[Your assignment] From the line that contains "Select the cpu.uclamp.min file entry" to the last line of the data below, transcribe every line exactly. Do not include the pictures.

-- The records follows --

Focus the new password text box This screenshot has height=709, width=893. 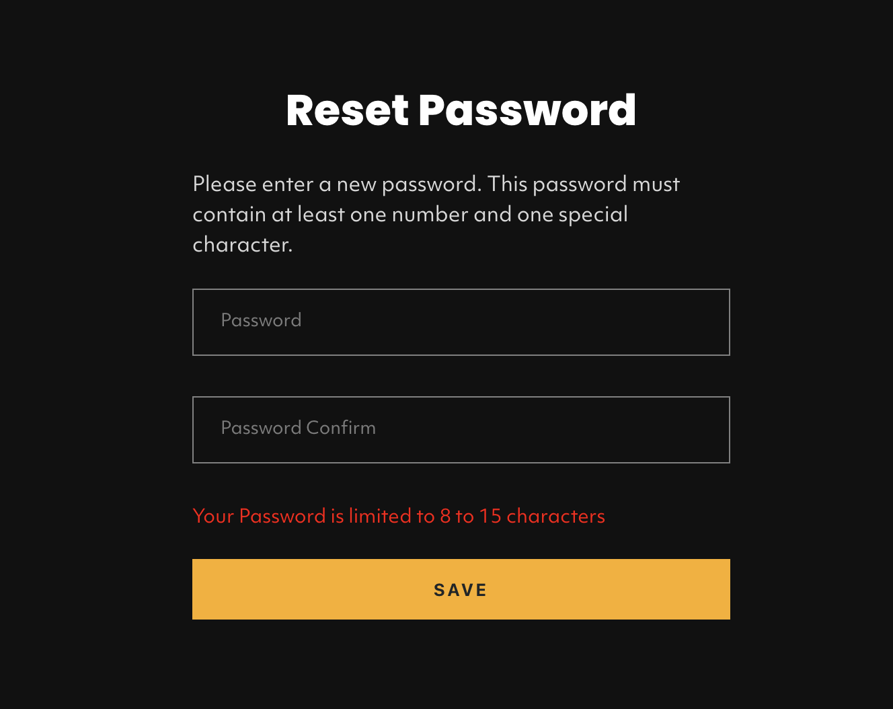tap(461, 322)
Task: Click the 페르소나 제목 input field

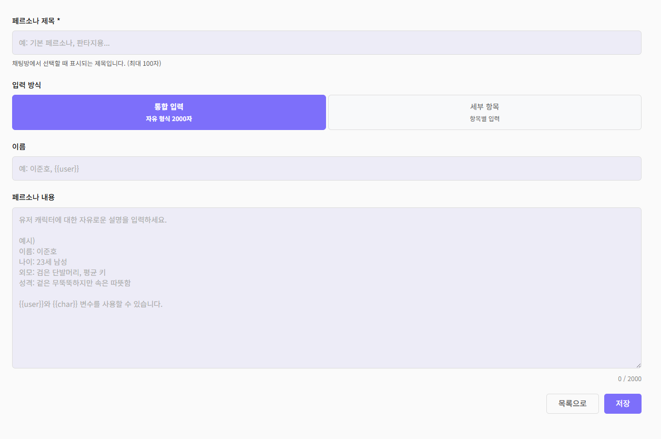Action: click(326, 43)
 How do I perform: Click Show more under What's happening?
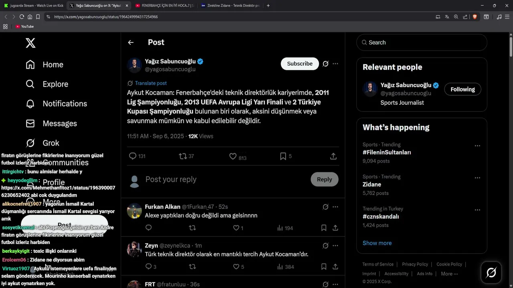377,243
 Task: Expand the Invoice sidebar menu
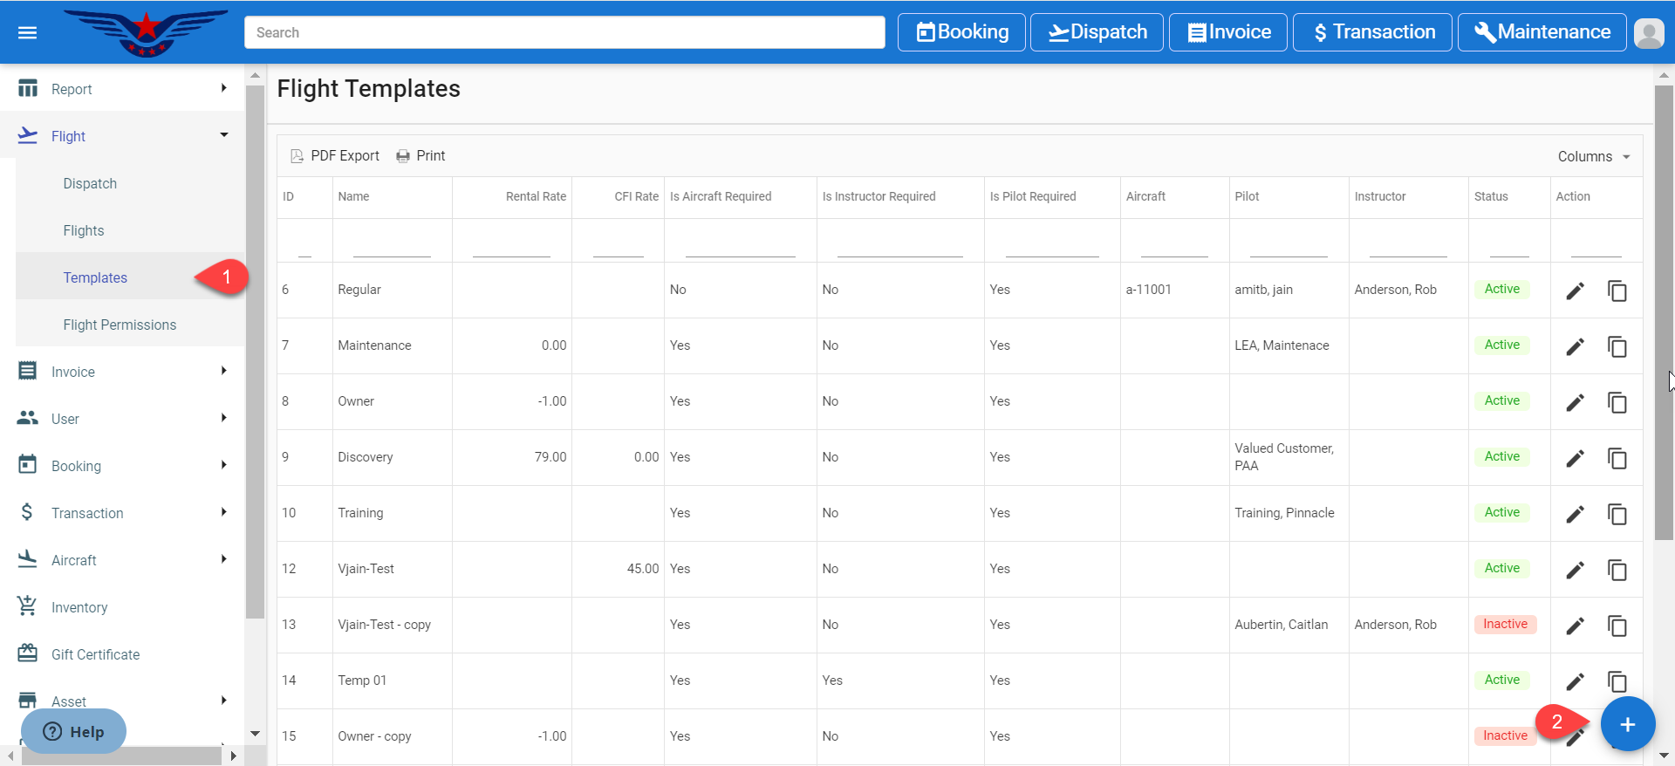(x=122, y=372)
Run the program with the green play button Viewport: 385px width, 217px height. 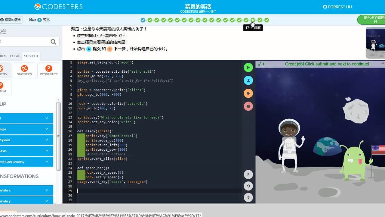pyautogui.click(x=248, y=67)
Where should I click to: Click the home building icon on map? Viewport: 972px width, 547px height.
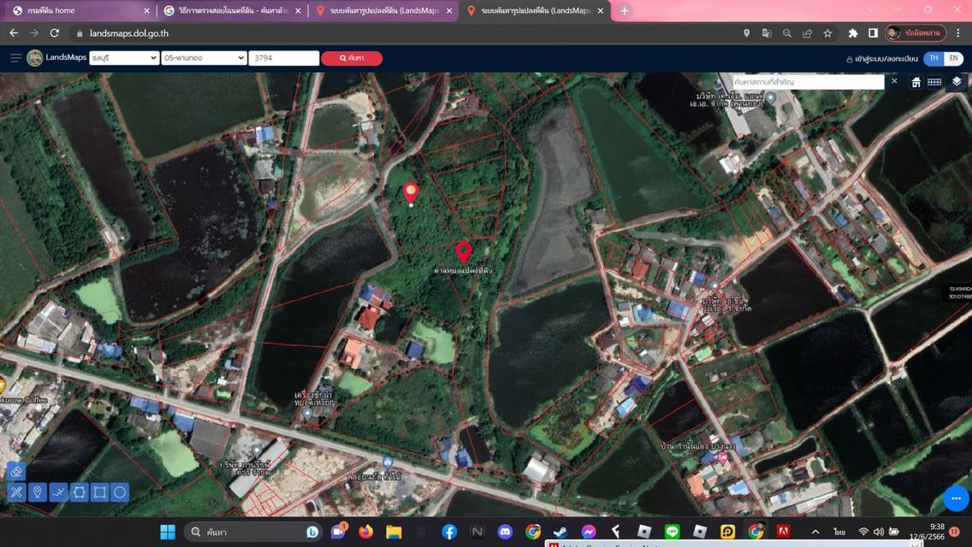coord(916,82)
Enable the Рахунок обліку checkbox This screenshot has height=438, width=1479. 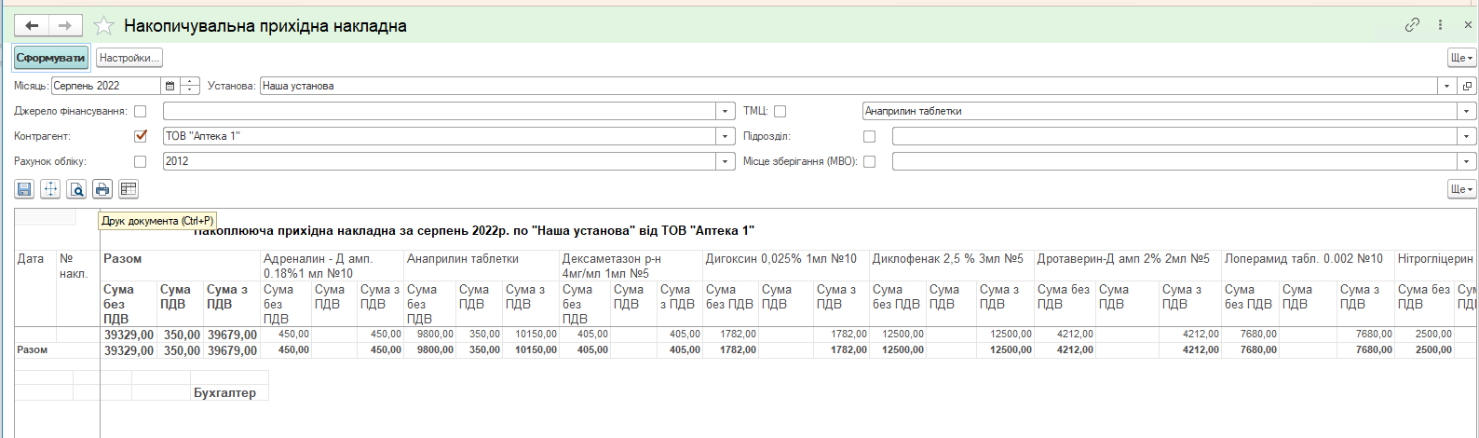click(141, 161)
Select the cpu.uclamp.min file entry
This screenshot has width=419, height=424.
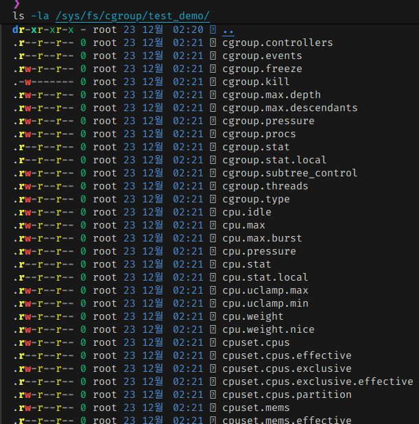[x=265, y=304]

-- The records concluded --

[Task result]
Select the cpu.uclamp.min file entry
This screenshot has width=419, height=424.
[x=265, y=304]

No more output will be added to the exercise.